BRIEF 1 -
In the Tesla article, how much voting control does Elon Musk say he needs before he would be comfortable developing AI and robotics at Tesla?
BRIEF 2 -
List every point made in the summary at the top of the Tesla article.
BRIEF 3 -
Carry the Tesla article forward from its final sentence, keeping its tone and line of argument.

PASSAGE SHOWN -
Tesla: What Would The Company Be Worth Without Elon Musk?
Summary:
- Tesla, Inc. shares have declined by over 20% since November, highlighting concerns about the company’s product roadmap.
- In recent days, CEO Elon Musk’s $55 billion pay package has been deemed excessive by a Delaware judge and voided, raising controversy and potentially leading to Mr. Musk’s exit.
- If Musk leaves and takes his AI and Robotics projects with him, Tesla’s shares could plummet by over 80% as it reverts to automaker valuation multiples.
To preface, in November, I wrote a cautious follow-up article on Tesla, Inc. (NASDAQ:TSLA), arguing that investors should be wary around the hype surrounding the Cybertruck launch, since Tesla has been notorious for over-promising and under-delivering.
My caution was not misplaced, as Tesla shares have declined by more than 20% since my article, punctuated by an especially poorly received Q4 earnings report (Figure 1).
Since countless other analysts have pored over Tesla’s quarterly earnings, I will not waste everyone’s time by rehashing the details. Instead, I will take some time to discuss Elon Musk’s future with the company.
In recent days, there have been reports that Elon Musk’s gargantuan $55 billion 2018 pay package has been voided by a Delaware judge for being excessive. Mr. Musk has also been very vocal in recent weeks that he would be uncomfortable developing artificial intelligence (“AI”) and robotics at Tesla, unless he has over 25% voting control of the company.

DATA LISTING -
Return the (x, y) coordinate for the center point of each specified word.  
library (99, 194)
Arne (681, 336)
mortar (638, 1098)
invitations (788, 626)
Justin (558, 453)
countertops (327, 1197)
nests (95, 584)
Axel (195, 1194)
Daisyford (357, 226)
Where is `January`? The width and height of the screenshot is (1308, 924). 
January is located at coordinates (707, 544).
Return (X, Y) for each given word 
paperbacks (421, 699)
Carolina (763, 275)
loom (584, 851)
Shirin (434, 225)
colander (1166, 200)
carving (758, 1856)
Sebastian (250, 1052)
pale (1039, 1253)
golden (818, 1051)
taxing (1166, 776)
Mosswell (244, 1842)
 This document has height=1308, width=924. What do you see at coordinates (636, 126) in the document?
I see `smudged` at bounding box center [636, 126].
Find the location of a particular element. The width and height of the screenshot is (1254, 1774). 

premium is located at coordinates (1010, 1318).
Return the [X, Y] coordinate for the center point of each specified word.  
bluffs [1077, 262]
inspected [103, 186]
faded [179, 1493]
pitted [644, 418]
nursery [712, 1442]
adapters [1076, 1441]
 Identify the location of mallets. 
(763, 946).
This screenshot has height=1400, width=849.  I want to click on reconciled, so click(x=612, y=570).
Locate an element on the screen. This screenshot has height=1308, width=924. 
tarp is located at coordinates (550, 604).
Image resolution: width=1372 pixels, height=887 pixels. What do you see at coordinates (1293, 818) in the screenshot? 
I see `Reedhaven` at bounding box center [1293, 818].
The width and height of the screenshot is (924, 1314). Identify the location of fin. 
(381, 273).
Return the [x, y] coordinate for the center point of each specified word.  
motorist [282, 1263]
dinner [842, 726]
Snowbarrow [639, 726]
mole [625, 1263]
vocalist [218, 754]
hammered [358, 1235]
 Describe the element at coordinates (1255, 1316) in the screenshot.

EXPECTED ANSWER 1 -
Over 25% voting control of the company.

EXPECTED ANSWER 2 -
- Tesla, Inc. shares have fallen by more than 20% since November, which highlights concerns about the company's product roadmap.
- A Delaware judge has ruled CEO Elon Musk's $55 billion pay package excessive and voided it. The ruling has raised controversy and could lead to Musk's exit.
- If Musk leaves and takes his AI and robotics projects with him, Tesla's shares could drop by more than 80% as the company returns to automaker valuation multiples.

EXPECTED ANSWER 3 -
Given Mr. Musk only owns about 13% of the carmaker, there is a very real possibility he may call it quits and focus his attention and fortune on developing his other business pursuits like SpaceX, X, Neuralink, and xAI. So, what might Tesla be worth without Mr. Musk at the helm?
Background On Gigantic Pay Package For Mr. Musk
First, a bit of background on the gigantic pay package that has been at the center of the latest controversy associated with Mr. Musk. While Tesla today is known as one of the most valuable companies in the world based on market capitalization, that was not the case in 2018, when it was just a fledgling auto maker with $50 billion in market cap (Figure 2).
Therefore, in order to retain and incentivize Mr. Musk, the company’s board of directors crafted the “2018 CEO Performance Award” program. The performance award consisted of 12 vesting tranches of stock options, with a vesting schedule “based entirely on the attainment of both operational milestones and market conditions.”
On the market side, the market capitalization milestone for the awards began at $100 billion in market cap (roughly double the company’s market cap at the time) and increases by $50 billion thereafter. Operationally, the company must also attain revenue and adjusted EBITDA milestones as per Figure 3.
Mr. Musk’s 2018 pay package continues to be the richest CEO pay package in the history of corporate America, with Mr. Musk potentially earning $55 billion in shares if Tesla hits all of its operational goals and the company’s market cap reached $650 billion.
As a reminder, in 2017, Tesla generated $11.8 billion in revenues and $471 million in adjusted EBITDA (defined as net income attributable to common stockholders before interest expense, provision for income taxes, depreciation and amortization and stock-based compensation). However, by the end of 2018, Tesla had already surpassed the first tranche of the revenue and adj. EBITDA targets of the compensation program, with revenues of $21.5 billion and adj. EBITDA of $2.4 billion.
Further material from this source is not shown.